Come leggere una visura catastale correttamente
Comprendere una visura catastale di un immobile significa saper leggere una serie di dati tecnici e fiscali. I riferimenti catastali (foglio, particella, subalterno) identificano la posizione dell’immobile nel territorio comunale. Categoria e classe indicano la destinazione d’uso e il valore dell’immobile.
La rendita catastale, espressa in euro, è un parametro fiscale su cui si basano diverse imposte. I dati dell’intestatario permettono di verificare la titolarità o i diritti reali sull’immobile. Una lettura attenta è fondamentale per evitare errori, soprattutto in fase di rogito o successione.
Differenza tra visura catastale e altri documenti catastali
Non tutti i documenti catastali forniscono le stesse informazioni. La visura catastale di un immobile è diversa, ad esempio, dalla planimetria catastale, che mostra graficamente la disposizione interna dell’immobile.

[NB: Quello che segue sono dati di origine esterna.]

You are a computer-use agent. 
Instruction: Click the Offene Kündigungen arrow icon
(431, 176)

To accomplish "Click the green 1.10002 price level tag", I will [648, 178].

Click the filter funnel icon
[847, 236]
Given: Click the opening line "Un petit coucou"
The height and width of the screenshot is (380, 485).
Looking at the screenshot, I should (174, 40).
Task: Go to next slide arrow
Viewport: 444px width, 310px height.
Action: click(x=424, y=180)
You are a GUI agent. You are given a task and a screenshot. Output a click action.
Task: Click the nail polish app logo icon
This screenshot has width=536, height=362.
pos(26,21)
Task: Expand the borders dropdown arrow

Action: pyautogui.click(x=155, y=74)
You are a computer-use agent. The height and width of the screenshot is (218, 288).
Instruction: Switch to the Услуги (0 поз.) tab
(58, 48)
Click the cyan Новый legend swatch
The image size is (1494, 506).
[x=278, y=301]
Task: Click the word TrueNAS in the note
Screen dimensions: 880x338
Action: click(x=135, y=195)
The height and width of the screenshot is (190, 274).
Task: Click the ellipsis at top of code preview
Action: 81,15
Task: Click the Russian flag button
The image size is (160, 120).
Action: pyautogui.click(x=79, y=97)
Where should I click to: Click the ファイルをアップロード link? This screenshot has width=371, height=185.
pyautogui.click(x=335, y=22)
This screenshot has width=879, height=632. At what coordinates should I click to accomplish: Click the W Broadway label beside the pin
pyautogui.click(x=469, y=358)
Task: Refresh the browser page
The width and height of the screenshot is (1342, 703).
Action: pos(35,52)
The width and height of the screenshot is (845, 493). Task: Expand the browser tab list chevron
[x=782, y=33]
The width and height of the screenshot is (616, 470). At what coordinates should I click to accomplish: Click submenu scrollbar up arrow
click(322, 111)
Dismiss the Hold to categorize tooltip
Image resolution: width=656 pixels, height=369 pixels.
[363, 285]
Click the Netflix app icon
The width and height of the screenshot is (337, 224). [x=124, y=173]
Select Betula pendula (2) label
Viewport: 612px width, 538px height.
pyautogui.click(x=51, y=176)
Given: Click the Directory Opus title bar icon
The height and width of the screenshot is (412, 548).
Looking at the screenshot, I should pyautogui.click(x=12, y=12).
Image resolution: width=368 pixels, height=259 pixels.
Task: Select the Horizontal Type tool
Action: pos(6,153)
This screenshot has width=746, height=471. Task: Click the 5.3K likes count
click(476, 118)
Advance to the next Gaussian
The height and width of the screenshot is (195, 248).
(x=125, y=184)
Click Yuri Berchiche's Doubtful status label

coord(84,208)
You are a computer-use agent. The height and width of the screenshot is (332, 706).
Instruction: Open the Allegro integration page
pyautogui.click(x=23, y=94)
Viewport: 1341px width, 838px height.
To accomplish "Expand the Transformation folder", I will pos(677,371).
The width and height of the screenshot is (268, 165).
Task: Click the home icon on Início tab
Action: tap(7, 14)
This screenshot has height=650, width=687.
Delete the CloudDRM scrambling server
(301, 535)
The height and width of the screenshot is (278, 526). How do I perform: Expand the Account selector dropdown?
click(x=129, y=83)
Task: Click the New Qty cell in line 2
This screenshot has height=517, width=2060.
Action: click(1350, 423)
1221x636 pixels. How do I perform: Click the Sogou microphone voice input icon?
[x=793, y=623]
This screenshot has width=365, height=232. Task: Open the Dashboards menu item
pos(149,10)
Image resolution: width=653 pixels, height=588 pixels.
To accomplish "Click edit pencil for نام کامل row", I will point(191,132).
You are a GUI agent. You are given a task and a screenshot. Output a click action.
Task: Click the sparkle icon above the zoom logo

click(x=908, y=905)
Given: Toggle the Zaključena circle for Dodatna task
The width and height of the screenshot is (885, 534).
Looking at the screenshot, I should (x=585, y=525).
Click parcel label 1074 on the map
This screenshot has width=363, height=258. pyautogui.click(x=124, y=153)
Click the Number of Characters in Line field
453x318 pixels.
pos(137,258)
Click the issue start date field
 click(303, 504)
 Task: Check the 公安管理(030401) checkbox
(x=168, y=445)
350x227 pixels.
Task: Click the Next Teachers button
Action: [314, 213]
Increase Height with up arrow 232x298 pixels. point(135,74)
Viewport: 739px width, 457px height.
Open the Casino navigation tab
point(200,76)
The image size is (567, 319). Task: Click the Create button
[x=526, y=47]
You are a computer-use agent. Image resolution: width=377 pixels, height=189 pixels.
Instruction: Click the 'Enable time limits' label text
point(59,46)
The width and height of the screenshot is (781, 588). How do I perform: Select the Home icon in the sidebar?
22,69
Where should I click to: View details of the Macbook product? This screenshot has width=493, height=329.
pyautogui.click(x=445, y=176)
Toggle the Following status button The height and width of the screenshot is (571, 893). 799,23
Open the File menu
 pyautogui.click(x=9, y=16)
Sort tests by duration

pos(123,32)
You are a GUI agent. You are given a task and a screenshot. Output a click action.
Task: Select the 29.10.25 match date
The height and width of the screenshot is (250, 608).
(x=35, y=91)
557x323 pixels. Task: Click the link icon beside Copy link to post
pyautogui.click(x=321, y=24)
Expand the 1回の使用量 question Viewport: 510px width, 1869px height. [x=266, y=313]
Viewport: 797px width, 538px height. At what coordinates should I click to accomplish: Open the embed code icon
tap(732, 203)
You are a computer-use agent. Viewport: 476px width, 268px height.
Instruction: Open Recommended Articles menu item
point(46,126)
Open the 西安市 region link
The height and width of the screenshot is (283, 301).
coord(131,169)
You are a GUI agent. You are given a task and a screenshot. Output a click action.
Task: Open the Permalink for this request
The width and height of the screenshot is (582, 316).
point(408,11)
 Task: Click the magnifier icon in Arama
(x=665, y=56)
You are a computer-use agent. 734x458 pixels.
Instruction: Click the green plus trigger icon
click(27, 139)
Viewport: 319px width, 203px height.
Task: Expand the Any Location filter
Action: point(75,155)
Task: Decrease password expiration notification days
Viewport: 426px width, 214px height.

L’estratto di mappa, invece, rappresenta la particella catastale su cui sorge l’edificio, mentre il certificato catastale è un documento ufficiale con valore legale. Ogni documento ha un’utilità diversa e viene richiesto in base al tipo di operazione da effettuare.
In definitiva, la visura catastale di un immobile è uno strumento chiave per chiunque voglia tutelarsi nella gestione di un bene. Grazie alla possibilità di richiederla online, diventa oggi un’operazione semplice, veloce e gratuita.
Conoscerne il contenuto, le modalità di accesso e le differenze rispetto ad altri documenti permette di muoversi con maggiore consapevolezza nel mondo della proprietà immobiliare.